Your assignment: Please list every person mentioned by name in the blog post on consequences for errors.

──────── Document section

Sunday, September 24, 2006

Errors Should Not Be Consequence-Free

Via Daily Pundit, we get a great summary of one of the biggest problems with the soooooofter, niiiiiiicer version of the U.S. this side of political correctness, namely that of the abdication of the duty to enforce consequences upon those whose failures cost American lives. Letting bygones be bygones is only appropriate AFTER we figured out what went wrong (and fixed it) and who screwed up (and fixed that too). I am glad someone has recognized this squishy nonsense for the failure and danger that it is and has spoken up about it.

Every time we get a bipartisan, blue ribbon commission to investigate anything, the only thing you can be SURE that will be investigated is how to put out some ambiguous bunch of gobbledy-gook that muddles the water and defelects blame from anyone of consequence, in either party. For instance, former Clinton National Security Advisor Sandy "Pants Burglar" Berger, pled guilty so stealing secrets and unlawfully removing classified documents re: national security and all he had was his security clearance suspended (and if Hillary is President, he will get his old job back, yikes)...George Tenet had no idea what was going on as CIA director under Bush or Clinton, is the sitting CIA director leading up to 9-11, and this flunky gets a Medal of Freedom awarded to him by Pres. Bush...the 9-11 Commission actually had several avowed Clinton hacks on there, two of whom had actual, direct roles in creating the conditions that allowed 9-11 to happen, so big shock that this "comprehensive report" didn't suggest any, you know, actual changes or accountability. Read the whole thing, but if some government hack's failure leads to an American city flattened and radioactive for several generations, it won't be time for finger pointing, it will be tar, feathers, and gallows time...just saying 'sall.

────────────────
──────── Provided information

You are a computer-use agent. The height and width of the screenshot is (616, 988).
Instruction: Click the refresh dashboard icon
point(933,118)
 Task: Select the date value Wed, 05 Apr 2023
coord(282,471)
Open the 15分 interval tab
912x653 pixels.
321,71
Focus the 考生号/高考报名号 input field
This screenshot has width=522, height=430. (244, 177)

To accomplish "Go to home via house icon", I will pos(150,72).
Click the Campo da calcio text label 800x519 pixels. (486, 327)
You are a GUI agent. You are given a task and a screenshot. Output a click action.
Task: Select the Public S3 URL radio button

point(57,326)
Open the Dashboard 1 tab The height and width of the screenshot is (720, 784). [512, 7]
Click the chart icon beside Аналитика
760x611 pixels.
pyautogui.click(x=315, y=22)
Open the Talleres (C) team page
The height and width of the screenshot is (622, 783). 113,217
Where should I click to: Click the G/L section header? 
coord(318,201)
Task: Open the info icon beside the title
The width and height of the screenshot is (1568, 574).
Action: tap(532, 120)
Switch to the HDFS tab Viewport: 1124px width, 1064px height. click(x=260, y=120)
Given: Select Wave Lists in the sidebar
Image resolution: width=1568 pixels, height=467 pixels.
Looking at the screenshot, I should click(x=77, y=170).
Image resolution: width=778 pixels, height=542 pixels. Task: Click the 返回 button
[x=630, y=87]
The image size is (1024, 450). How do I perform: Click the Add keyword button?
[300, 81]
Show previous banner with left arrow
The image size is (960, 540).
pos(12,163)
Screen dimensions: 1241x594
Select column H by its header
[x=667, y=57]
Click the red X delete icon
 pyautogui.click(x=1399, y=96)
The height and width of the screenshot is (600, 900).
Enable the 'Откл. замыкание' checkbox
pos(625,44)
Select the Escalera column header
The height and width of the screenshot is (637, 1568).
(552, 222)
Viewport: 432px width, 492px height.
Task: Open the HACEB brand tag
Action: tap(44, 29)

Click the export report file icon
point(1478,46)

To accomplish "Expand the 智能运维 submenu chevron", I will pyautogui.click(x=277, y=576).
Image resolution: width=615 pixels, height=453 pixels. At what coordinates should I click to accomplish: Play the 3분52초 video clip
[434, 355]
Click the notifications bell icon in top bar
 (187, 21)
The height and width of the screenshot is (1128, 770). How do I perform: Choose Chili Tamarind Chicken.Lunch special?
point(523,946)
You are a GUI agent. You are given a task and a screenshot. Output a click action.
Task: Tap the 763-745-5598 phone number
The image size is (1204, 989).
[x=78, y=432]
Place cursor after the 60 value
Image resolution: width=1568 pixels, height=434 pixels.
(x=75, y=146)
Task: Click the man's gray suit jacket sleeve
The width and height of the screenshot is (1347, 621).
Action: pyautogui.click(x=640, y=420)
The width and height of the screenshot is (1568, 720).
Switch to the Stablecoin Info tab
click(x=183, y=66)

────────────────

Response to this task: Clinton, Sandy Berger, Hillary, George Tenet, Bush